Restate every line of the material that follows, word for word.

BEGIN RECORDS

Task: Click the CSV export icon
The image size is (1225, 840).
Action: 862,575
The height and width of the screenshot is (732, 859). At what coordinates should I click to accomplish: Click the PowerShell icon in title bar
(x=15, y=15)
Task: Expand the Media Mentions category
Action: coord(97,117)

END RECORDS

SOLUTION FOR THIS PROBLEM
Task: Click the CSV export icon
The image size is (1225, 840).
Action: 862,575
The height and width of the screenshot is (732, 859). At what coordinates should I click to accomplish: Click the PowerShell icon in title bar
(x=15, y=15)
Task: Expand the Media Mentions category
Action: coord(97,117)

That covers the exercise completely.